Madagascar periwinkle (C. roseus) is a flowering plant that has been used in traditional medicine for thousands of years and as a source of the chemotherapy drugs vinblastine and vincristine since the 1950s. Vincristine interferes with cell division and is used to treat lymphoma, breast, bladder, and lung cancer, among others, while vincristine can be used to treat leukemia due to its ability to inhibit the production of white blood cells.
Both are on the World Health Organization’s list of essential medicines, but frustratingly, they could be affected by shortages. That’s because it takes a lot of plants to produce usable quantities of the drug — 500 kilograms of dried leaves are needed to make one gram of vinblastine, and 2,000 kilograms of vincristine.

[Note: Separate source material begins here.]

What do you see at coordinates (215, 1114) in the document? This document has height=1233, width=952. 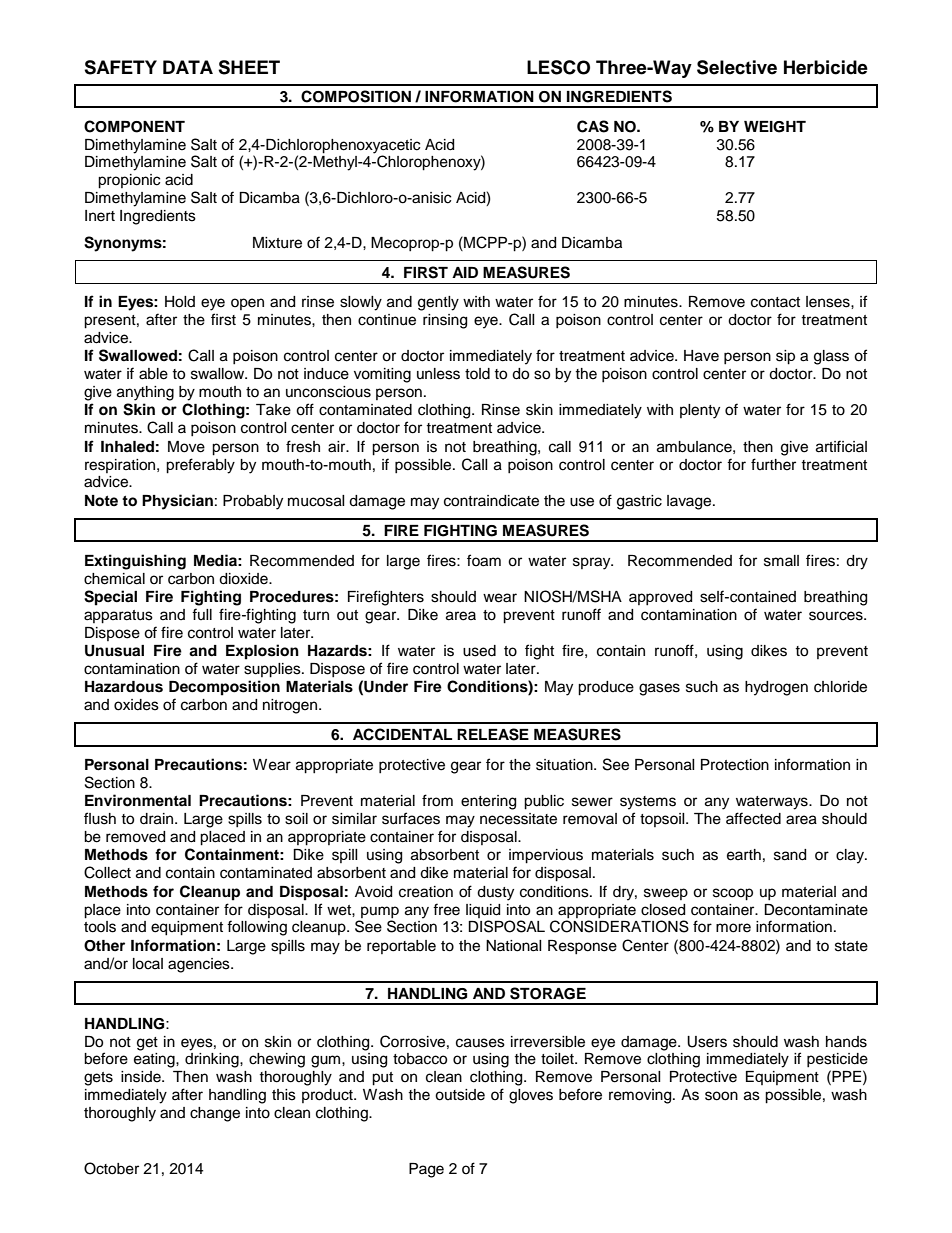 I see `change` at bounding box center [215, 1114].
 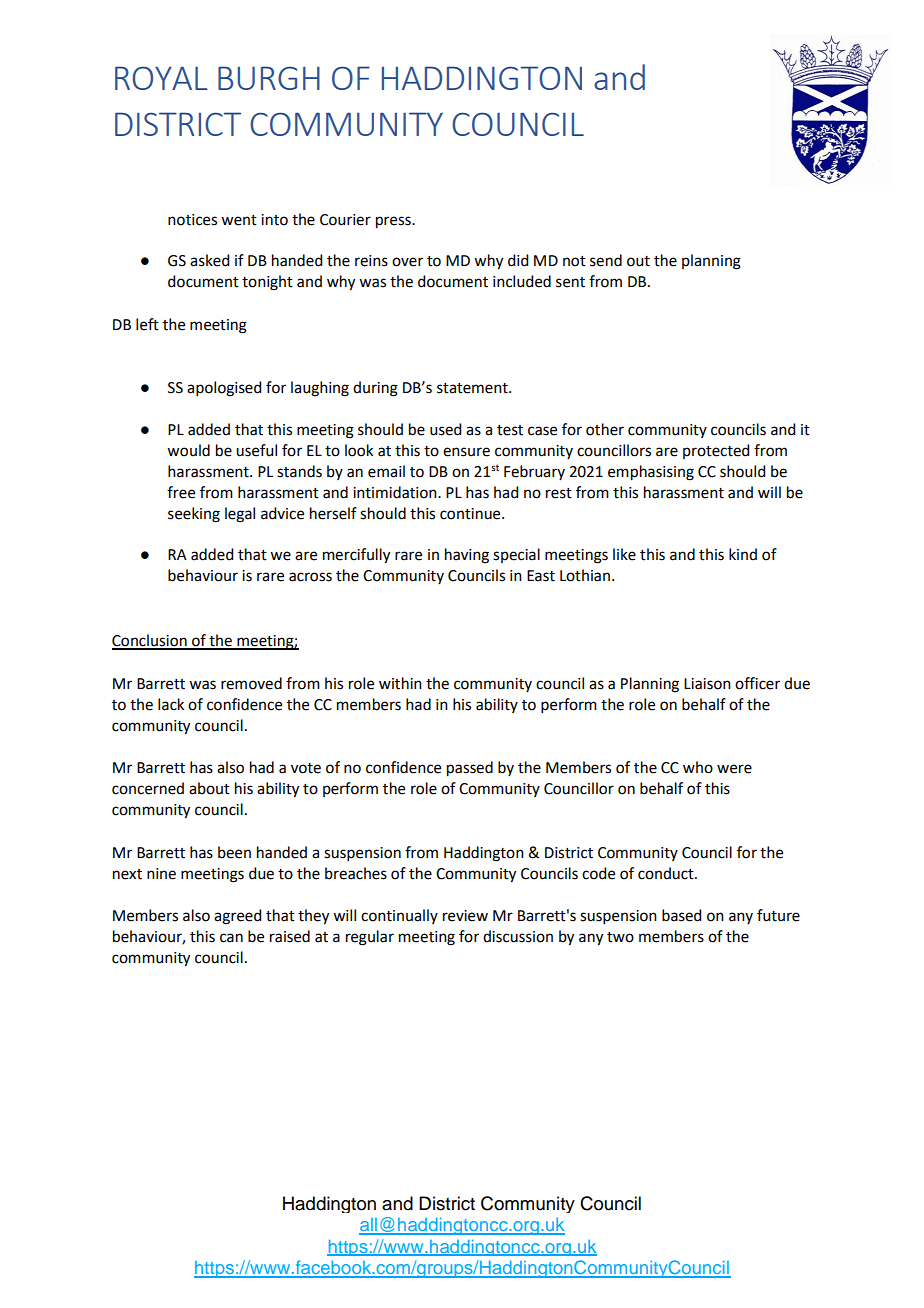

Making synthetic versions in the lab might seem like the obvious solution, but the complexity of these molecules means scientists haven’t found one so far. In the new study, researchers at Berkeley Lab and the Technical University of Denmark (DTU) turned to microbes for help, using commonbreadYeast to produce drug precursors.
The team made a total of 56 gene edits to the yeast genome, including adding 34 plant genes, while deleting, suppressing and overexpressing other genes native to the microbe. Yeast requires 30 steps to produce two molecules, catharanthine and vindoline, which are precursors to vinblastine. In the 31st and final step of the process, the scientists then combine these molecules to make a drug.
While the team has not specified how many drugs the yeast is capable of producing, this proof-of-concept study should show that, with further work, the microbial factory can be scaled up to make vinblastine and related therapeutic molecules, which are difficult to extract from Extracted from natural sources.
Jay Keasling, co-leader of the project, said: “The yeast platform we have developed will allow the production of vinblastine and more than 3,000 other molecules belonging to this family of natural products in an environmentally friendly and affordable manner. In addition to vinblastine, this platform will be able to produce anti-addiction and anti-malarial therapies as well as treatments for many other diseases.”
The study was published innature” magazine.